WHAT TO PRODUCE
Search each line below for "computer", then return the lines where it appears.

RECORDS FOR THE TASK
BEGIN
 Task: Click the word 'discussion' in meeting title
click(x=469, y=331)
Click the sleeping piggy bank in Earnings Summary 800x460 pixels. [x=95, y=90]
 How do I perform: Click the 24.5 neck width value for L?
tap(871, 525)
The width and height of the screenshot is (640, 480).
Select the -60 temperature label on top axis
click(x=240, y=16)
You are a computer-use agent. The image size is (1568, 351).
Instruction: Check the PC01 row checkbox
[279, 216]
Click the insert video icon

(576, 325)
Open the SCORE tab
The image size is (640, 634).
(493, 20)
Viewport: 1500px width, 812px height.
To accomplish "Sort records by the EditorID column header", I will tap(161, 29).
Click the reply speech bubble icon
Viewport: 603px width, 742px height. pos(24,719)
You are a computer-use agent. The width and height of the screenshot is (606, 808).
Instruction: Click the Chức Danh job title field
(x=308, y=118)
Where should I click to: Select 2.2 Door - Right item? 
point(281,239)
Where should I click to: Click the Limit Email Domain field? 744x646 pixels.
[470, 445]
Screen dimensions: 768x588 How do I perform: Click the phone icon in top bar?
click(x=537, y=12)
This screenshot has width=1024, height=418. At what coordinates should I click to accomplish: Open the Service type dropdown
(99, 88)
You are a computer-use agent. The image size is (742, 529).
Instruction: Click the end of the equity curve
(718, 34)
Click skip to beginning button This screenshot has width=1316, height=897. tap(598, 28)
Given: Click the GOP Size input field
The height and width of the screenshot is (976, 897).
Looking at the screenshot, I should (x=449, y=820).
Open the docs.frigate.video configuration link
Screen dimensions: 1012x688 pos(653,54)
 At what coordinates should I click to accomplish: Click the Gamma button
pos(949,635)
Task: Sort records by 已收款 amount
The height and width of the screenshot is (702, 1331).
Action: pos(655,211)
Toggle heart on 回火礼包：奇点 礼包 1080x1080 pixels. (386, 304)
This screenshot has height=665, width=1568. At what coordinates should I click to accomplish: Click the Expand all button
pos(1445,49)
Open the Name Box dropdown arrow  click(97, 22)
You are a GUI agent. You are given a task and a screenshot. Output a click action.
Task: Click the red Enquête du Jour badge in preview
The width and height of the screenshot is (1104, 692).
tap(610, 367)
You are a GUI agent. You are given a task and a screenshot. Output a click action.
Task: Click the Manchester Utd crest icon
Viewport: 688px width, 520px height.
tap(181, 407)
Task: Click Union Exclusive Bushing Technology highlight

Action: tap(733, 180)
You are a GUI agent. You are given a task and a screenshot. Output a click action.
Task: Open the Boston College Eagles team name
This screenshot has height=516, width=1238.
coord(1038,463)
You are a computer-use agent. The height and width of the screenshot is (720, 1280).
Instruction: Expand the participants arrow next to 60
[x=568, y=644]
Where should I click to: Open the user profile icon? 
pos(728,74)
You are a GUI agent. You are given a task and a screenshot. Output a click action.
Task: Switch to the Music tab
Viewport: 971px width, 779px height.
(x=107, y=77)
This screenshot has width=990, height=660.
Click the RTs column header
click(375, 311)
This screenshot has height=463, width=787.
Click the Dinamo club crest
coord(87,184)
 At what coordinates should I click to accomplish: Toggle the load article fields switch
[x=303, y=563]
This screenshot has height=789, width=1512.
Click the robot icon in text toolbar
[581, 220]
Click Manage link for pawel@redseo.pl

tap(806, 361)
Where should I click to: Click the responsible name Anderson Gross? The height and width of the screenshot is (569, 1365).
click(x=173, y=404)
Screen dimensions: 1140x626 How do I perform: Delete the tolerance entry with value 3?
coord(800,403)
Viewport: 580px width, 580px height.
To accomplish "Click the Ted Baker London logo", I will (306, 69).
END
OUTPUT BELOW
You are a computer-use agent. The image size is (1568, 351).
You are a computer-use agent. The width and height of the screenshot is (606, 808).
You are a computer-use agent. The image size is (742, 529).
You are a computer-use agent. The height and width of the screenshot is (720, 1280).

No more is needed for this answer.